---- Text under study

Location: Wheat Health, Genetics, and Quality ResearchTitle: Re-evolution of durum wheat by introducing the Hardness and Glu-D1 loci
|MURRAY, JESSICA - Washington State University|
|BOEHM, JEFFREY - Washington State University|
|IBBA, MARIA ITRIA - Washington State University|
|ZHANG, M - North Dakota State University|
|CAI, X - North Dakota State University|
Submitted to: Symposium Proceedings
Publication Type: Proceedings
Publication Acceptance Date: 10/23/2019
Publication Date: 11/20/2019
Citation: Morris, C.F., Kiszonas, A., Murray, J., Boehm, J., Ibba, M., Zhang, M., Cai, X. 2019. Re-evolution of durum wheat by introducing the Hardness and Glu-D1 loci. Symposium Proceedings. 3:103. https://doi.org/10.3389/fsufs.2019.00103.
Interpretive Summary: Durum wheat is an important but underutilized crop. High kernel hardness and weak gluten hinder its culinary uses and hence broader utilization. Here we demonstrate how translocations from ‘bread’ wheat can soften the kernel texture and improve dough strength and bread baking quality. Milling and flour properties of soft durum wheat are nearly the same as for soft white ‘bread’ wheat. These changes should expand durum wheat utilization and production. The soft kernel trait in durum affects nearly every aspect of milling and baking quality. SKCS hardness, break flour yield and flour yield were similar to commercial soft white wheat cultivars. With the exception of dough water absorption, dough strength was essentially unchanged and reflected the inherent gluten properties of the durum background. That said, the introgression of Glu-D1 alleles dramatically changed dough strength and bread volume, with Dx2+Dy12 showing superiority over Dx5+Dy10.

--------

== List of tasks ==
A – Answer these questions about the durum wheat text:
(i) What publication date is listed?
(ii) Which two traits are said to hinder durum wheat's culinary uses?
(iii) Which Glu-D1 allele combination showed superiority, and over which combination?
B – Write out the stretch of the durum wheat text from "Location: Wheat Health, Genetics, and" through "Proceedings. 3:103. https://doi.org/10.3389/fsufs.2019.00103.", substituting "WSU" for "Washington State University" throughout.

---- Records supplied

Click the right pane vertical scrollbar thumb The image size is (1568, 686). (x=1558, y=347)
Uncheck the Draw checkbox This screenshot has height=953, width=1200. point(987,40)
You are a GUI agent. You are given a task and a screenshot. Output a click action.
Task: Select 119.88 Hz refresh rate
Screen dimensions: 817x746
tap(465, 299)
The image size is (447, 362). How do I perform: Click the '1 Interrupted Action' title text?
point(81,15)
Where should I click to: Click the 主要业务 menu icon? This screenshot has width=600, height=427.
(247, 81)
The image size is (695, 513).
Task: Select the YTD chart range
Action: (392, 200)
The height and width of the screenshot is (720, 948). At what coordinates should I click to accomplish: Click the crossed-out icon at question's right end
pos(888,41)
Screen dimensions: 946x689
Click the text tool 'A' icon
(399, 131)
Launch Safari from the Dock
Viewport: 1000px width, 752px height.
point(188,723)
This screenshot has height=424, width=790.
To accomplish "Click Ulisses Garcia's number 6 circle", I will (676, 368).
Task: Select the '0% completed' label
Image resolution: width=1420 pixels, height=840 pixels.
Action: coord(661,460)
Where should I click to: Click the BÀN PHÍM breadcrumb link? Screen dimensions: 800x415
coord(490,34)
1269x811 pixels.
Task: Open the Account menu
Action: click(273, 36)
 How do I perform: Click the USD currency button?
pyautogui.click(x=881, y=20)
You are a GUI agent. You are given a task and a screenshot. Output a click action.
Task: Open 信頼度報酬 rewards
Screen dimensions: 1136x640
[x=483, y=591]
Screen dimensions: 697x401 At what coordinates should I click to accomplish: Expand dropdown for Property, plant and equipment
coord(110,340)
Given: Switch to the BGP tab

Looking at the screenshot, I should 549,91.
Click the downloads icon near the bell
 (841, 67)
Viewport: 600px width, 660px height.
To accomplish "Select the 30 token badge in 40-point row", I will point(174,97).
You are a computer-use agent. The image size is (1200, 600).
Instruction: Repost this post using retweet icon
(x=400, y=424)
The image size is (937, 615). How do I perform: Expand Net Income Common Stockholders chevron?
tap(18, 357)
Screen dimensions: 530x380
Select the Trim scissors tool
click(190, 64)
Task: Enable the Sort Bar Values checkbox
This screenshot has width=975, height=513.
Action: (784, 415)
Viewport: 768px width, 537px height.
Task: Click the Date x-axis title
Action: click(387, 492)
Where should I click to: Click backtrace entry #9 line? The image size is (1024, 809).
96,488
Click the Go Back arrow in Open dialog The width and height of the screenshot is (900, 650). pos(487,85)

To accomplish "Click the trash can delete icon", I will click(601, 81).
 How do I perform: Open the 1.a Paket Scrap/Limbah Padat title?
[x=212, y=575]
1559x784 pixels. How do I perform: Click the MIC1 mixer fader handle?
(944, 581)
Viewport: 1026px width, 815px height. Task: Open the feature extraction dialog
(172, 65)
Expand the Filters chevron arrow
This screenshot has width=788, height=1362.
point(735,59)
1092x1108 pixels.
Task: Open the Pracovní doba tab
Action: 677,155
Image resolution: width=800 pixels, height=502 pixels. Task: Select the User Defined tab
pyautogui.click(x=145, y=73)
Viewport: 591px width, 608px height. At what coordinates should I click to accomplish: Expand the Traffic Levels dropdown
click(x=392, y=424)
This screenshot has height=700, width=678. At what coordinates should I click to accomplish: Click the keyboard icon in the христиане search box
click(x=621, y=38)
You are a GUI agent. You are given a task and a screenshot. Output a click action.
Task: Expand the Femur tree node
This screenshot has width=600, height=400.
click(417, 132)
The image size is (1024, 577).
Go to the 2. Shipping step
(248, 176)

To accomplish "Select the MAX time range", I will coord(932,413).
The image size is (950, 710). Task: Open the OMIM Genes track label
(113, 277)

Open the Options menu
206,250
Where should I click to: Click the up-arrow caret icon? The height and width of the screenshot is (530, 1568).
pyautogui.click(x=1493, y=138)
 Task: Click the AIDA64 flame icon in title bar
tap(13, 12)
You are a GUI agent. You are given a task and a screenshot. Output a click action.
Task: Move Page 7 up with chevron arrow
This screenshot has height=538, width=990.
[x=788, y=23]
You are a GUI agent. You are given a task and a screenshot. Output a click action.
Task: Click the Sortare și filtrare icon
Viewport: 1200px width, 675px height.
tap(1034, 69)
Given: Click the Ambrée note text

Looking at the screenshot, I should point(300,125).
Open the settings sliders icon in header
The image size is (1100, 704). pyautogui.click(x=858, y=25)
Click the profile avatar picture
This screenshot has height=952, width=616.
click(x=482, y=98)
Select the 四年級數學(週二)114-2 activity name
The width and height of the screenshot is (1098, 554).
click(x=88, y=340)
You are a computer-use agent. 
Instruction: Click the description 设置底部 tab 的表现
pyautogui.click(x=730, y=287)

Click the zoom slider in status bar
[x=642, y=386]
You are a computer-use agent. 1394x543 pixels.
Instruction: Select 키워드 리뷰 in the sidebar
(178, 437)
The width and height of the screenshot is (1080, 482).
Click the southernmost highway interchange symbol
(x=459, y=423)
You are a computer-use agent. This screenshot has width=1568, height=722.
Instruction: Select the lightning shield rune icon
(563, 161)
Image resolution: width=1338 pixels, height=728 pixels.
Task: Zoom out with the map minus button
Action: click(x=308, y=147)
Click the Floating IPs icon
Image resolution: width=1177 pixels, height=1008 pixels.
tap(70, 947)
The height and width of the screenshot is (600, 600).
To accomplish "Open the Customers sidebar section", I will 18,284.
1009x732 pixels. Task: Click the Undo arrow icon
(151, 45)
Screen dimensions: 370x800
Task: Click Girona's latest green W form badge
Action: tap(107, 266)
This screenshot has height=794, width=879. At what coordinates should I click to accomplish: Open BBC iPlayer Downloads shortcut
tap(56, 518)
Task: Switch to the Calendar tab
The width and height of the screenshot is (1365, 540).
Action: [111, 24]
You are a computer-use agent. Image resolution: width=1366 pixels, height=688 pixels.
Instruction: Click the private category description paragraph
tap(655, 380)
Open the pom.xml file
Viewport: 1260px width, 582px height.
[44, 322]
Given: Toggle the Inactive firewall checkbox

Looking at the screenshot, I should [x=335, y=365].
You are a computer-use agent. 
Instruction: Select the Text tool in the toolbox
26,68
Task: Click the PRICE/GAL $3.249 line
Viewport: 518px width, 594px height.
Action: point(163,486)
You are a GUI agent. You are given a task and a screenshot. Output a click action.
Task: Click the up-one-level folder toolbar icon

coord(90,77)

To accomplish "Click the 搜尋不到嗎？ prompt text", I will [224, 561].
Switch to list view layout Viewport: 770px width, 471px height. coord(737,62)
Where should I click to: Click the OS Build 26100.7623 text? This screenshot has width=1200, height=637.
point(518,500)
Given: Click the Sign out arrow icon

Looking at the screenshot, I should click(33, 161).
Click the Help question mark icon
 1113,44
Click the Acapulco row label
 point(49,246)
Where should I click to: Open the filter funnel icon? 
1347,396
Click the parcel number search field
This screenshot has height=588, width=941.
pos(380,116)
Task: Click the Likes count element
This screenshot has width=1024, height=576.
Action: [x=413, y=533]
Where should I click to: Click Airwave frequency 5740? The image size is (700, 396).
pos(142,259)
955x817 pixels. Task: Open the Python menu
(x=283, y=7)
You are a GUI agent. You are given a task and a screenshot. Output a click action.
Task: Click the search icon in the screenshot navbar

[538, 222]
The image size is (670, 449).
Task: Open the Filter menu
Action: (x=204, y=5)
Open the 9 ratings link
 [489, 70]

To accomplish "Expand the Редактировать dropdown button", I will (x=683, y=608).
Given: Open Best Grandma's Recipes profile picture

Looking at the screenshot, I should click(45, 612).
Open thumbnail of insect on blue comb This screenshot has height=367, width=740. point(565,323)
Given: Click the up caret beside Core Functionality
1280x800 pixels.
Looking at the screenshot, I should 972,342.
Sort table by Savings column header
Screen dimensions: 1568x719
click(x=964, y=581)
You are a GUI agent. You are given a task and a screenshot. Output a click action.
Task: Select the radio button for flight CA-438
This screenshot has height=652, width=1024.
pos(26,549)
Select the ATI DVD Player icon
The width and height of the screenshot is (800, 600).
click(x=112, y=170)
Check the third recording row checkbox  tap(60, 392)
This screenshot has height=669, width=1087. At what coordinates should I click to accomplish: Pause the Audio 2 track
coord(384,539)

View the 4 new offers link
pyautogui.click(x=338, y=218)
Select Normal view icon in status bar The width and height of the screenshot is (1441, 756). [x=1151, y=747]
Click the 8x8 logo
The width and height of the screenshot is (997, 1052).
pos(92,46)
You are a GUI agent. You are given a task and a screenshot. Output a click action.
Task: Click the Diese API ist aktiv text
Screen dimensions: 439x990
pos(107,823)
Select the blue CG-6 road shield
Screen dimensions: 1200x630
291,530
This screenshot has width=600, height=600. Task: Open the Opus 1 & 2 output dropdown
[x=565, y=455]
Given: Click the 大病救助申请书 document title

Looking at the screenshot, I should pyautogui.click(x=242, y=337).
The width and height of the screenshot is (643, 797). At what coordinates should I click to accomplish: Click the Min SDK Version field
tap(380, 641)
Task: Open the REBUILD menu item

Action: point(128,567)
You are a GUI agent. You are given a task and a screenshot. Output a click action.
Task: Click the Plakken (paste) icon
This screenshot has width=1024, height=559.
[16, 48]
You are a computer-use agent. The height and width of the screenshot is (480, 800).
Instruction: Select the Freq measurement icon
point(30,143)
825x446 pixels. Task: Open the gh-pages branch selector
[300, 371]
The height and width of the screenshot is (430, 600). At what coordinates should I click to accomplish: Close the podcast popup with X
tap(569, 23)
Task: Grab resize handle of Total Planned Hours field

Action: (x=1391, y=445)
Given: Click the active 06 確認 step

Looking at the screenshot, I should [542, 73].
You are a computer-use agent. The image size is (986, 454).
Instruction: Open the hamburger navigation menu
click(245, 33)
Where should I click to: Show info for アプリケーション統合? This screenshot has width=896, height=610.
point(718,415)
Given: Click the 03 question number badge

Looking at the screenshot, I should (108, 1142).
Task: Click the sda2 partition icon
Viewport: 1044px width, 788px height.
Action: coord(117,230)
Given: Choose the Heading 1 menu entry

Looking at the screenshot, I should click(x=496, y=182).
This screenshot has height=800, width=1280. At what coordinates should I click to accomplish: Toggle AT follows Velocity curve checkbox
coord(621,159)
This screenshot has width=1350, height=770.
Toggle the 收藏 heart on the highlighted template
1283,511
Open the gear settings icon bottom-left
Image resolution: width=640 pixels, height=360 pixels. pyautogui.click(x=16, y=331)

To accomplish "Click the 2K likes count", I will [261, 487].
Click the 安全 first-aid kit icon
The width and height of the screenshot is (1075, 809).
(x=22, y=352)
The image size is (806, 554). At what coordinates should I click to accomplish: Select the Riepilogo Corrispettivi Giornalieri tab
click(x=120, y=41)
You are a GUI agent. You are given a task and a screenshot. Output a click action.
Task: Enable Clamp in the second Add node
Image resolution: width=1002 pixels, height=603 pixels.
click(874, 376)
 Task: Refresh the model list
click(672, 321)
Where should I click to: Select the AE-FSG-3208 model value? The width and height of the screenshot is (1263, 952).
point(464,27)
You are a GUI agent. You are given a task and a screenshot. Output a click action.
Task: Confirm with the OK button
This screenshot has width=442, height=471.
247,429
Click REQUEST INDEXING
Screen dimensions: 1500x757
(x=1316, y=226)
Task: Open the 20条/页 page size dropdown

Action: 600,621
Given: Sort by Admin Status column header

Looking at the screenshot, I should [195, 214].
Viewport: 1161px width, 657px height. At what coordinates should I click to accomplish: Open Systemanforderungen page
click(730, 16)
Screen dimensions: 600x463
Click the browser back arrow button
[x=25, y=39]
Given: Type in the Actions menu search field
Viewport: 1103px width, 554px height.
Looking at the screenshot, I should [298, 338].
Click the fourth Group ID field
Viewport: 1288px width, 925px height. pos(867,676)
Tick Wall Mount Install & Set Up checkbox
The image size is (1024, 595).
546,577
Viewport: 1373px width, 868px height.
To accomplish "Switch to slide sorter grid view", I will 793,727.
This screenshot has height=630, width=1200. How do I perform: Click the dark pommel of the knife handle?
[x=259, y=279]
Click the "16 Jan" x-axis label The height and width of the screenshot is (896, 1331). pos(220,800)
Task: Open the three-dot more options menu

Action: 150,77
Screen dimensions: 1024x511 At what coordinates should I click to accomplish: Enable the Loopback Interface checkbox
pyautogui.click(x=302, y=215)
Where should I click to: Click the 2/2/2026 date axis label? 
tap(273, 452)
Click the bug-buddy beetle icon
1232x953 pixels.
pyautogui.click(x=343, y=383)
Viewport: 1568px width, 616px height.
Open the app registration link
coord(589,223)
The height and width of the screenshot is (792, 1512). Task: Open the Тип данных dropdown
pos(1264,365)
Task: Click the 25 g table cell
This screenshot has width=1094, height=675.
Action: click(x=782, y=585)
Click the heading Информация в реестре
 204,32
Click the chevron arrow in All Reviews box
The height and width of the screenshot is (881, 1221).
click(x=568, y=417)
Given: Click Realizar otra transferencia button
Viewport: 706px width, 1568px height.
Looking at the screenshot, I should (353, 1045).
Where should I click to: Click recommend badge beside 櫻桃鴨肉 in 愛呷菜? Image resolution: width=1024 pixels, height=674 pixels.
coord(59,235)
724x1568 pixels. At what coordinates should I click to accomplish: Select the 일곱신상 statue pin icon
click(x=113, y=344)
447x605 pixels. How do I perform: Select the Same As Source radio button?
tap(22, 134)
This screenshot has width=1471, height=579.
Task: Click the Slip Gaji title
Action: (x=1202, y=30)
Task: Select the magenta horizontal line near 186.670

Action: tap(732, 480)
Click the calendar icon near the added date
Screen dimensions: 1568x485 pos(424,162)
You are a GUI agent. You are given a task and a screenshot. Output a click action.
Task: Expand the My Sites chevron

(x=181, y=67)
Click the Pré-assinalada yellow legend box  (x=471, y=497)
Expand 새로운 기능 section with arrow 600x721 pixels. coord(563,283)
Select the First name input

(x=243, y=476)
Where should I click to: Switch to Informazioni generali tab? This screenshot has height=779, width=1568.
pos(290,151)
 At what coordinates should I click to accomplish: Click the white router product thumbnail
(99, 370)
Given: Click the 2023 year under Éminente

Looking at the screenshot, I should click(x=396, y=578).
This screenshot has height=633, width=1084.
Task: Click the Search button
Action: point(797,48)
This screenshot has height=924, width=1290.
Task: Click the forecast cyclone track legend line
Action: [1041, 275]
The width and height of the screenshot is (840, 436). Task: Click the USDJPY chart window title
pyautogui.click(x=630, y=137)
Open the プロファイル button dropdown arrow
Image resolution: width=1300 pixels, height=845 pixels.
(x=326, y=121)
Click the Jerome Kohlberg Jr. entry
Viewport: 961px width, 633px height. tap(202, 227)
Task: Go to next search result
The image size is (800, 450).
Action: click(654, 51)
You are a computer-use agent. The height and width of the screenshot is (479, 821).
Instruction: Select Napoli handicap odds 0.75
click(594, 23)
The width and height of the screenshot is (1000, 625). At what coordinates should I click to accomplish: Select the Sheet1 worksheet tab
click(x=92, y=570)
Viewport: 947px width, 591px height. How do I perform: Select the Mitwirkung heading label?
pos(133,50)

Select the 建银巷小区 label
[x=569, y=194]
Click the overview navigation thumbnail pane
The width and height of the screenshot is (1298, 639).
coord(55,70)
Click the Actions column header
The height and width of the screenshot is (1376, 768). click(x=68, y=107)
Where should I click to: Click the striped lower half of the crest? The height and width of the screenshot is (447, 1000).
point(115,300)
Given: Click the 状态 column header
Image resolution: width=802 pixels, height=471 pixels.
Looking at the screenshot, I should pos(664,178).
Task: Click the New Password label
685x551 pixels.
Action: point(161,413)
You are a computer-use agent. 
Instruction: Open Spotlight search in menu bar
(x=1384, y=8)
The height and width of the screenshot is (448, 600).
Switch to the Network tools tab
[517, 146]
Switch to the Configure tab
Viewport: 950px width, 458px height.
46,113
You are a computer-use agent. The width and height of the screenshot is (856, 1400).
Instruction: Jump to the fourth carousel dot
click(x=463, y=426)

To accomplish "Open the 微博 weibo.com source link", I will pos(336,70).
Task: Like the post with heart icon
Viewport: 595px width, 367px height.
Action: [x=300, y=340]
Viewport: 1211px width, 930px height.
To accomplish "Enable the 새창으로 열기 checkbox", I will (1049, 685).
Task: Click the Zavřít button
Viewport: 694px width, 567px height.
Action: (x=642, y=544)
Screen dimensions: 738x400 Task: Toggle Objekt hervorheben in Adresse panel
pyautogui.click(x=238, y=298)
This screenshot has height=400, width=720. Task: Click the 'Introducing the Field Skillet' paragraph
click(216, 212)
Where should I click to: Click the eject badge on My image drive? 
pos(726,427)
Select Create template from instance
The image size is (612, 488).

--------

== List of answers ==
A –
(i) 11/20/2019
(ii) High kernel hardness and weak gluten
(iii) Dx2+Dy12 showed superiority over Dx5+Dy10.

B –
Location: Wheat Health, Genetics, and Quality ResearchTitle: Re-evolution of durum wheat by introducing the Hardness and Glu-D1 loci
|MURRAY, JESSICA - WSU|
|BOEHM, JEFFREY - WSU|
|IBBA, MARIA ITRIA - WSU|
|ZHANG, M - North Dakota State University|
|CAI, X - North Dakota State University|
Submitted to: Symposium Proceedings
Publication Type: Proceedings
Publication Acceptance Date: 10/23/2019
Publication Date: 11/20/2019
Citation: Morris, C.F., Kiszonas, A., Murray, J., Boehm, J., Ibba, M., Zhang, M., Cai, X. 2019. Re-evolution of durum wheat by introducing the Hardness and Glu-D1 loci. Symposium Proceedings. 3:103. https://doi.org/10.3389/fsufs.2019.00103.